Sham-controlled PCI trial does not show symptom relief in stable angina patients
Percutaneous coronary intervention in stable angina (ORBITA): a double-blind, randomised controlled trialLiterature - Al-Lamee R, Thompson D, Dehbi H-M, et al. - Lancet 2017; published online ahead of print
- At follow-up, no significant difference was seen between groups in increment in exercise time (16.6; 95% CI: –8.9 to 42.0; P=0.200), nor in peak VO2 uptake change (-12.9 mL/min; 95% CI: -90.2 to 64.3; P=0.741), or in the change in time to 1 mm ST depression (pre-randomization: PCI 479.7±141.4 vs. placebo 471.1±128.7; follow-up: PCI 472.7±129.1 vs. placebo 470.1±176.0; P=0.164).
- There was no significant difference between groups in the proportion of patients with improvements in angina grade from enrolment to pre-randomization (no change: PCI 60% vs. placebo 62%; 1 class improvement: PCI 26% vs. 23%; ≥ 2 class improvement: PCI 14% vs. 15%; P=0.916), and from pre-randomization to follow-up (no change: PCI 49% vs. 55%; 1 class improvement: PCI 26% vs. 24%; ≥ 2 class improvement: PCI 26% vs. 21%; P=0.633).

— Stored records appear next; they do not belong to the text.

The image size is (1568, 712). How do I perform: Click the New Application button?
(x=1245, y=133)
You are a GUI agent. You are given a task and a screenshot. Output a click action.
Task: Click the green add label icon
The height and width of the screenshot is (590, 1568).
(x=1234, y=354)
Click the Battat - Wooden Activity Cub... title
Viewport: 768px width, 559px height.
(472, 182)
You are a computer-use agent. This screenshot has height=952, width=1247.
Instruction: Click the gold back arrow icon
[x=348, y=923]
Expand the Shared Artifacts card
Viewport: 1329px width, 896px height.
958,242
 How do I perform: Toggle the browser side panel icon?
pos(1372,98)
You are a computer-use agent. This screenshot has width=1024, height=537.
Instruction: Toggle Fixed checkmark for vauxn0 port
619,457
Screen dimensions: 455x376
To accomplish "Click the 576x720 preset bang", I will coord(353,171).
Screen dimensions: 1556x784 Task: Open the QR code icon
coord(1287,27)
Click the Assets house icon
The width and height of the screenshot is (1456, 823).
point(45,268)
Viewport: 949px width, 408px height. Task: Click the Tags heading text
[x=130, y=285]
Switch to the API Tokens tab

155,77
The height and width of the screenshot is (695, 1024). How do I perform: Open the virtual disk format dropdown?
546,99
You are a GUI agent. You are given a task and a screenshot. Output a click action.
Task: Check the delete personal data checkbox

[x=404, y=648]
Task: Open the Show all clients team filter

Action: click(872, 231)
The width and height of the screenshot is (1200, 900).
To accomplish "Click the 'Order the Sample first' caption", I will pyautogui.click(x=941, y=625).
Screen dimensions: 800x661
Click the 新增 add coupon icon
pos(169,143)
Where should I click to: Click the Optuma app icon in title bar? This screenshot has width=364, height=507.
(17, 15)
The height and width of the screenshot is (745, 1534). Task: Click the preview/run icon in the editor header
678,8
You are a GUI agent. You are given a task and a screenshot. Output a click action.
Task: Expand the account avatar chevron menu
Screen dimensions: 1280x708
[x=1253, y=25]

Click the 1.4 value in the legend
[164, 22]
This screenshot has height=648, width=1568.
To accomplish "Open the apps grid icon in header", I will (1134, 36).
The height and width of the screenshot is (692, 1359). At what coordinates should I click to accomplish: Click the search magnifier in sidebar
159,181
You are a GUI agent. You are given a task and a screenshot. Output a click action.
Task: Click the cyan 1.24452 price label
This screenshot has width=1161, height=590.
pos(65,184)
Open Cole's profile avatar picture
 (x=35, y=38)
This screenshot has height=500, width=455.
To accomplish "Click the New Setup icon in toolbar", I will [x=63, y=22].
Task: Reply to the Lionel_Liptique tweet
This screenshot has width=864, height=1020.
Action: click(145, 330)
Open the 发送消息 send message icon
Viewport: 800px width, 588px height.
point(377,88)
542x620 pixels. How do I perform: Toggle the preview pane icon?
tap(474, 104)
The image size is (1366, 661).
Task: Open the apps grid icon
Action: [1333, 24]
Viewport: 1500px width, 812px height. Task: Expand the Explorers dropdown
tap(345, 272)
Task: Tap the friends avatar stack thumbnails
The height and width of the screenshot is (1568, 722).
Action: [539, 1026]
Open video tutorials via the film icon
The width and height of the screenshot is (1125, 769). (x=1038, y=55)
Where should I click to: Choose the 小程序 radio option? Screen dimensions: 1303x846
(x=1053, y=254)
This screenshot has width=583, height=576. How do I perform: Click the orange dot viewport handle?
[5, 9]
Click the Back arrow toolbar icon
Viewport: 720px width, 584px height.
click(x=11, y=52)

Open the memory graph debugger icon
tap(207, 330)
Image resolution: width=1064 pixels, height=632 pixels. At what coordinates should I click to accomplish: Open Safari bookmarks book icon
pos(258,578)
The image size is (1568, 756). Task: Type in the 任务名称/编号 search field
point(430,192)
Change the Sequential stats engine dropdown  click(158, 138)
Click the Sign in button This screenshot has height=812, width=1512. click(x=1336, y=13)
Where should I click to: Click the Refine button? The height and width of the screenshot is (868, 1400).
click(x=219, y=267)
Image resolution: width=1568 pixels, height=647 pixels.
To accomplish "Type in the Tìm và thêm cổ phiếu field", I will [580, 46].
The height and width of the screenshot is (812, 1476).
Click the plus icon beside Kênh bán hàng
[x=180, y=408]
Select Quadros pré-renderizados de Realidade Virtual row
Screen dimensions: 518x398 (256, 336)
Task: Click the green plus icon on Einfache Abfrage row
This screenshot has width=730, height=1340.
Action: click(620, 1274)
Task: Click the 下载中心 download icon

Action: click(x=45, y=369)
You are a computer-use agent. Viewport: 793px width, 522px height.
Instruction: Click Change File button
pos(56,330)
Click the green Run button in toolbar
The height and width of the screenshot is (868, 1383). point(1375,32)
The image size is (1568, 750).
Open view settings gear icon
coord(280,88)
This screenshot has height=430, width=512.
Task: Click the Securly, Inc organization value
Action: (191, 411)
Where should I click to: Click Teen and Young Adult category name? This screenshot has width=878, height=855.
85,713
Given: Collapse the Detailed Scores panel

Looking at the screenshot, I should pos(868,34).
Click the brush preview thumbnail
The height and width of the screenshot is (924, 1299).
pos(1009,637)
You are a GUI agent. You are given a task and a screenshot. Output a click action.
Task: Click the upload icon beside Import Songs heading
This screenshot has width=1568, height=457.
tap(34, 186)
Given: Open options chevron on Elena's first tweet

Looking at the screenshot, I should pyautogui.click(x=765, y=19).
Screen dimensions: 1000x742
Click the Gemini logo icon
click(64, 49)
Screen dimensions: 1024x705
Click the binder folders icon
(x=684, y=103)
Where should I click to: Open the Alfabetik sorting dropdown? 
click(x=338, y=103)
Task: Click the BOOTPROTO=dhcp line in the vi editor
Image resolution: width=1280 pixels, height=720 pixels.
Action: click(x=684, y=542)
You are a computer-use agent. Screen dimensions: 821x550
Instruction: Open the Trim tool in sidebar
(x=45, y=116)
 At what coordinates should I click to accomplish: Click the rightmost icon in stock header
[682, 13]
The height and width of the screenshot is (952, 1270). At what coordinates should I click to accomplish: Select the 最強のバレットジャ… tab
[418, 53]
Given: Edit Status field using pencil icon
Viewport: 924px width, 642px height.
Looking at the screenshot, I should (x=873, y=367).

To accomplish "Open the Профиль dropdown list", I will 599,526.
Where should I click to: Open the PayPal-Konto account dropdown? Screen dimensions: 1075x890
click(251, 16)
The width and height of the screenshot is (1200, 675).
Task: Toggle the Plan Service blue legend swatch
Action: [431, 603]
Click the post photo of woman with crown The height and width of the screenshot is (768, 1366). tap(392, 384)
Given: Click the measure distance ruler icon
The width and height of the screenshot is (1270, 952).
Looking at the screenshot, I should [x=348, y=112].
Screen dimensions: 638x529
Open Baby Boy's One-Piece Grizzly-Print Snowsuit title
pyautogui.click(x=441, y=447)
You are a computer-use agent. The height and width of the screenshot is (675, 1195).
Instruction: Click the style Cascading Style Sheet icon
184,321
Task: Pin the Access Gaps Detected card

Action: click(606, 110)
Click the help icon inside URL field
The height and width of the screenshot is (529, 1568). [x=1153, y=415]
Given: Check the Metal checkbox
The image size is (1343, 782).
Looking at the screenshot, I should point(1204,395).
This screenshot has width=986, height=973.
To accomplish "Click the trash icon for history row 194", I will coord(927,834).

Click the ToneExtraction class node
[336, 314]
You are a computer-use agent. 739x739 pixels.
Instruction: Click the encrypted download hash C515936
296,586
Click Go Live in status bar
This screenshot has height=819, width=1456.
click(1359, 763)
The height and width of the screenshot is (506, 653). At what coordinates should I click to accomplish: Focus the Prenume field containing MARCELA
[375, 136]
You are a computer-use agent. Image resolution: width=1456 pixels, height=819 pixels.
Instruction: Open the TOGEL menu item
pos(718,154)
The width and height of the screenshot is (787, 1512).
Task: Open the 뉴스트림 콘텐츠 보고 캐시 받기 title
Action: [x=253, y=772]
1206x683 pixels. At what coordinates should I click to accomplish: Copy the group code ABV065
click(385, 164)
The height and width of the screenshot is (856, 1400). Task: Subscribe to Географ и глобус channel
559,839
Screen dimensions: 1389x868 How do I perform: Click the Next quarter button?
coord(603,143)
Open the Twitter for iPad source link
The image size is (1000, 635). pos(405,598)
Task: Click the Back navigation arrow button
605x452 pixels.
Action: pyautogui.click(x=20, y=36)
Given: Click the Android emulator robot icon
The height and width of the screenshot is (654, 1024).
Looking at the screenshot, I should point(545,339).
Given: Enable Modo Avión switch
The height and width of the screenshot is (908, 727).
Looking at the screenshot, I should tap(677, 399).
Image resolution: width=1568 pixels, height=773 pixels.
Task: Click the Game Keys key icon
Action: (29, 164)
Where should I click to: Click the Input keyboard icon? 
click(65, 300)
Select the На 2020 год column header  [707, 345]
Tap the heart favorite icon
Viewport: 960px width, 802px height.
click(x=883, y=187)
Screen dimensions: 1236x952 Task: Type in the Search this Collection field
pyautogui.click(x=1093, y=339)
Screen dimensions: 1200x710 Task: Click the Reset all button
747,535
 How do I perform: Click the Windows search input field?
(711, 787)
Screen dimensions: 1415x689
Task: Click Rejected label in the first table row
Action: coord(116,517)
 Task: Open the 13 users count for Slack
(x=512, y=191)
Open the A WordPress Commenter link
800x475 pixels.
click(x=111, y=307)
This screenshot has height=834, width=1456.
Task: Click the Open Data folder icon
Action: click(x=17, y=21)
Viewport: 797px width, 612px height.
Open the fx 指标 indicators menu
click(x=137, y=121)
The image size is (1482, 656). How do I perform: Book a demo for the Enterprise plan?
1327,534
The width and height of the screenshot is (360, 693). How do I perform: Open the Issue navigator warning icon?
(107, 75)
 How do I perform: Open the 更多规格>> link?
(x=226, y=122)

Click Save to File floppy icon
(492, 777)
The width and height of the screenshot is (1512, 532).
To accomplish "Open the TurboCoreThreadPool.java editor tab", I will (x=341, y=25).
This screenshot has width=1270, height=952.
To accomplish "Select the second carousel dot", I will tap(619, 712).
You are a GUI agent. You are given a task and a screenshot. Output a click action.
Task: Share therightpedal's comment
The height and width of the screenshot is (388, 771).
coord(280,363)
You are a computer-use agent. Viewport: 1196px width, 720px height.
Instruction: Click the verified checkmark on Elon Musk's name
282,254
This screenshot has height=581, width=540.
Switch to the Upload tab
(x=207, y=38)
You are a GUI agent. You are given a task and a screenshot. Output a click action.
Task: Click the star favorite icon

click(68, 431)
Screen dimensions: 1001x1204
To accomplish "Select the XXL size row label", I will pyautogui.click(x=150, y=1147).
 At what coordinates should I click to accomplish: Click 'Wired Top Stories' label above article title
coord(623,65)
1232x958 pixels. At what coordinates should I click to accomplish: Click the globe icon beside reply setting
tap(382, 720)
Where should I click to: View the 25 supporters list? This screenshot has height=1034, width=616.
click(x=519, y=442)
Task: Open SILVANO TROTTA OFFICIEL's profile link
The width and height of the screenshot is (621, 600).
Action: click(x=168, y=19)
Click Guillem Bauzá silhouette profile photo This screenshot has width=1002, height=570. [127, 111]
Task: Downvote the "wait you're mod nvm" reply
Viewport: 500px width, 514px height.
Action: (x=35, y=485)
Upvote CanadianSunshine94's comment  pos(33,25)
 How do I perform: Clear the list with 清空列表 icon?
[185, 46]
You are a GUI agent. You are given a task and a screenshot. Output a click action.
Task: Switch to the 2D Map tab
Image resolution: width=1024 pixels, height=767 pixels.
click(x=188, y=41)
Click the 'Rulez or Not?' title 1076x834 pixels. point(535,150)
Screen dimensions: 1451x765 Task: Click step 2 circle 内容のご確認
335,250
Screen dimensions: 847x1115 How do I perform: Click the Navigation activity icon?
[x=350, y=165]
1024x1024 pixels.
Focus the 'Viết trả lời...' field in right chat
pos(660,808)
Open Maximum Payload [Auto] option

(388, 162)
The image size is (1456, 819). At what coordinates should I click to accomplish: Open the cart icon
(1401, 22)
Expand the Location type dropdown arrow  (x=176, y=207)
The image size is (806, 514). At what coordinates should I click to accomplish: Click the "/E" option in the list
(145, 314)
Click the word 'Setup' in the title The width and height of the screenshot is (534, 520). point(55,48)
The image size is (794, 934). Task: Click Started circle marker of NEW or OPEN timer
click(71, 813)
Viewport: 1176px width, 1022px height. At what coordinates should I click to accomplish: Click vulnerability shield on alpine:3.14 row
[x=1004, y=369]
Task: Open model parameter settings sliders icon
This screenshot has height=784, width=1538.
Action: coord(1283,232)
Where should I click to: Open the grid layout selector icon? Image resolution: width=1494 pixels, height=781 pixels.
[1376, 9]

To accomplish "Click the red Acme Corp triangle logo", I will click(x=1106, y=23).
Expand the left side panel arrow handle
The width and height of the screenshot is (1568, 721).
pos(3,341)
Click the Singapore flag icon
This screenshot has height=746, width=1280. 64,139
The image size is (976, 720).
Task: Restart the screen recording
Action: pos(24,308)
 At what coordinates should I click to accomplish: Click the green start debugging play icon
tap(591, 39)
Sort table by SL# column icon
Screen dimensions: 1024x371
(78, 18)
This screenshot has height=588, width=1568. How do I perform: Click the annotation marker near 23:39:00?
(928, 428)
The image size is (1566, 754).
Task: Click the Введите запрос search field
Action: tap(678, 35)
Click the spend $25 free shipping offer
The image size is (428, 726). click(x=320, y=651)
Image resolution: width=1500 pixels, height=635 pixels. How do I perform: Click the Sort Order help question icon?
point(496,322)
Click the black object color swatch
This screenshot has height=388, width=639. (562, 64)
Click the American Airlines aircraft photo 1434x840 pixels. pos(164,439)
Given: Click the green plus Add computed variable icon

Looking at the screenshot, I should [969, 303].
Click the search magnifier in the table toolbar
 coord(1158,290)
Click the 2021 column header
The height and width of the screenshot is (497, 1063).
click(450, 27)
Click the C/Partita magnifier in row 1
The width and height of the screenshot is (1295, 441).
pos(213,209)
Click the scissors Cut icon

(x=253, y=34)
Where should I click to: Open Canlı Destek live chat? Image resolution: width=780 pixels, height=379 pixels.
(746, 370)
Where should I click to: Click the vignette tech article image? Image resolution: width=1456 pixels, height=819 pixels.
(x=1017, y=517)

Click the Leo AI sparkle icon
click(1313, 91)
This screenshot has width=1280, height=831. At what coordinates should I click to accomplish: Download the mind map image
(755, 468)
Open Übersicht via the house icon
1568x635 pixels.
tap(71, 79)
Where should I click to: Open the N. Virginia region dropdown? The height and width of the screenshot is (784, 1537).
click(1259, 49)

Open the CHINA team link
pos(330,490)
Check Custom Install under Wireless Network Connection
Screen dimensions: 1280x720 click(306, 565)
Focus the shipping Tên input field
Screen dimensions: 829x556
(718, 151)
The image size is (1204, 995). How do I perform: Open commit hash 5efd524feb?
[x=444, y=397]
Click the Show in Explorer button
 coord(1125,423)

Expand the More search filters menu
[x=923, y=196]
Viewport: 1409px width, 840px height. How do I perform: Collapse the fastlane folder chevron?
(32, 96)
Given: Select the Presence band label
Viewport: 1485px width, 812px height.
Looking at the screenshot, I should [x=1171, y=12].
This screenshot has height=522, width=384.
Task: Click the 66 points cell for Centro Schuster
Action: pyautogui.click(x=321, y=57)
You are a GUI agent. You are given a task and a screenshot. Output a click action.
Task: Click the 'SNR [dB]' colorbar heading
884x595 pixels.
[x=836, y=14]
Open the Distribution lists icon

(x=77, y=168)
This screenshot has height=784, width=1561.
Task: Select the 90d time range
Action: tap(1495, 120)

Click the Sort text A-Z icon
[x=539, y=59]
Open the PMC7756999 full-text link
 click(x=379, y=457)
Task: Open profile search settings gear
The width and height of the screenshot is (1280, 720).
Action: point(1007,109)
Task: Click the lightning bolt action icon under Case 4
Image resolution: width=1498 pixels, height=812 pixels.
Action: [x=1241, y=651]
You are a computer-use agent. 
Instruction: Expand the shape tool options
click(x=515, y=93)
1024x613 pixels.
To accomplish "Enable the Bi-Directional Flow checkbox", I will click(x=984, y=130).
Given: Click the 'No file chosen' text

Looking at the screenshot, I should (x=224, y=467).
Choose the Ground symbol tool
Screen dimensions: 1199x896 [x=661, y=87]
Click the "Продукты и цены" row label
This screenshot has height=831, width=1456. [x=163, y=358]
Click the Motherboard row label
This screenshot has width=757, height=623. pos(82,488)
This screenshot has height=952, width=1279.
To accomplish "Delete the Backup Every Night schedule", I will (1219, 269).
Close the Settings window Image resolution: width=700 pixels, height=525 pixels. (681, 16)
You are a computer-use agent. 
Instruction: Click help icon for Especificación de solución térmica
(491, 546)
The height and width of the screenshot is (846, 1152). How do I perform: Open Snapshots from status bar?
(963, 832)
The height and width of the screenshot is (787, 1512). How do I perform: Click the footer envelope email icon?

- During the randomized blinded period there were no significant differences between groups in the change from pre-randomization to follow-up in Seattle physical limitation score (2.4; 95% CI: -3.5 to 8.3; P=0.420), Seattle angina frequency (4.4; 95% CI: -3.3 to 12.0; P=0.260), and Seattle angina stability score (0.9; 95% CI: –8.4 to 10.2; P=0.851).
- There was also no significant difference between the groups in QoL (change in EQ-5D-5L: 0.00; 95% CI: -0.04 to 0.04; P=0.994).
- The change in the Duke treadmill score did not significantly differ between groups (1.12; 95% CI: -0.23 to 2.47; P=0.104).
- The dobutamine stress echocardiography peak stress wall motion score index improved more with PCI than with placebo (-0.09; 95% CI: -0.15 to -0.04; P=0.0011).
- There were 3 peri-procedural major bleeding events, of which 2 were in the PCI group. 4 patients in the placebo group needed PCI for a pressure-wire related complication. During the follow-up phase, in the placebo group, 1 patient developed an ACS, and 2 patients on dual antiplatelet therapy suffered a major bleeding.
In this first blinded, placebo-controlled, randomized trial of PCI in 200 patients with stable angina and 1-vessel-disease (severe coronary stenosis, both anatomically and haemodynamically), PCI did not result in significant short-term improvements of exercise capacity, symptoms and quality of life as compared with a placebo procedure. PCI did yield objective relief of anatomical stenosis, invasive pressure and non-invasive perfusion indices. These data suggest that the physical effects of PCI may be overestimated and confused with placebo effects in clinical practice. These data suggest that PCI might not be essential for symptomatic improvement of these patients in the short-term.